━━━━━ Input records
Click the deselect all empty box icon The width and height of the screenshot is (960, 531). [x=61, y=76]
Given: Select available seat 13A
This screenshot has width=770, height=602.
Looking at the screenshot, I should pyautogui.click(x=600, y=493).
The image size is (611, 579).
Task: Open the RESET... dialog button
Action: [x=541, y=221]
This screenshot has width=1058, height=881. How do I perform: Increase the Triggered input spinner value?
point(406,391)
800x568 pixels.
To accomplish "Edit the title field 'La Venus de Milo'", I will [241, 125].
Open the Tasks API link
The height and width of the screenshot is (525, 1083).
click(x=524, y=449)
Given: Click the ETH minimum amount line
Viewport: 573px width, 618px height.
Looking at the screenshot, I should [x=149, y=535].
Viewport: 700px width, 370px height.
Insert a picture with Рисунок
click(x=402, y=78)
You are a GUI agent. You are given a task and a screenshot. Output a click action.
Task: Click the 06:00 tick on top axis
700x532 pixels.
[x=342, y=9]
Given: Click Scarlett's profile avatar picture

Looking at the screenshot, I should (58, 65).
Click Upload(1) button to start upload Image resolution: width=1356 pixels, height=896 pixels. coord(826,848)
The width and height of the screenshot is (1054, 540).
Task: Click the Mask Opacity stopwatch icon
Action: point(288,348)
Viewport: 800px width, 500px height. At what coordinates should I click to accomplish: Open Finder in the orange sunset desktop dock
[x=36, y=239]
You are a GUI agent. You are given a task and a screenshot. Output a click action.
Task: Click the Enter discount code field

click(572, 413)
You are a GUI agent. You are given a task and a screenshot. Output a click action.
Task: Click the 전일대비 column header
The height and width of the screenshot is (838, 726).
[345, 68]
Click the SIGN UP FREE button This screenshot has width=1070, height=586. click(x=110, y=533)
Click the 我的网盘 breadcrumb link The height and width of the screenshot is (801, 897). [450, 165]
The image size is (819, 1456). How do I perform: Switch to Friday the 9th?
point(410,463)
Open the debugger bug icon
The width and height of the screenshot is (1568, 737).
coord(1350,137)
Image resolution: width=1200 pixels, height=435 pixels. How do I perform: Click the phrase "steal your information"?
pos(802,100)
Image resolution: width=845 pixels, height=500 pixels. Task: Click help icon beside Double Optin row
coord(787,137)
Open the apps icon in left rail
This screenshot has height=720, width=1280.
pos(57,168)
━━━━━━━━━━
What goes in the answer is the run of lines from the one holding "Task: Click the 06:00 tick on top axis" to the end of the entries, reproduced exactly and with nothing else.

Task: Click the 06:00 tick on top axis
700x532 pixels.
[x=342, y=9]
Given: Click Scarlett's profile avatar picture

Looking at the screenshot, I should (58, 65).
Click Upload(1) button to start upload Image resolution: width=1356 pixels, height=896 pixels. coord(826,848)
The width and height of the screenshot is (1054, 540).
Task: Click the Mask Opacity stopwatch icon
Action: point(288,348)
Viewport: 800px width, 500px height. At what coordinates should I click to accomplish: Open Finder in the orange sunset desktop dock
[x=36, y=239]
You are a GUI agent. You are given a task and a screenshot. Output a click action.
Task: Click the Enter discount code field

click(572, 413)
You are a GUI agent. You are given a task and a screenshot. Output a click action.
Task: Click the 전일대비 column header
The height and width of the screenshot is (838, 726).
[345, 68]
Click the SIGN UP FREE button This screenshot has width=1070, height=586. click(x=110, y=533)
Click the 我的网盘 breadcrumb link The height and width of the screenshot is (801, 897). [450, 165]
The image size is (819, 1456). How do I perform: Switch to Friday the 9th?
point(410,463)
Open the debugger bug icon
The width and height of the screenshot is (1568, 737).
coord(1350,137)
Image resolution: width=1200 pixels, height=435 pixels. How do I perform: Click the phrase "steal your information"?
pos(802,100)
Image resolution: width=845 pixels, height=500 pixels. Task: Click help icon beside Double Optin row
coord(787,137)
Open the apps icon in left rail
This screenshot has height=720, width=1280.
pos(57,168)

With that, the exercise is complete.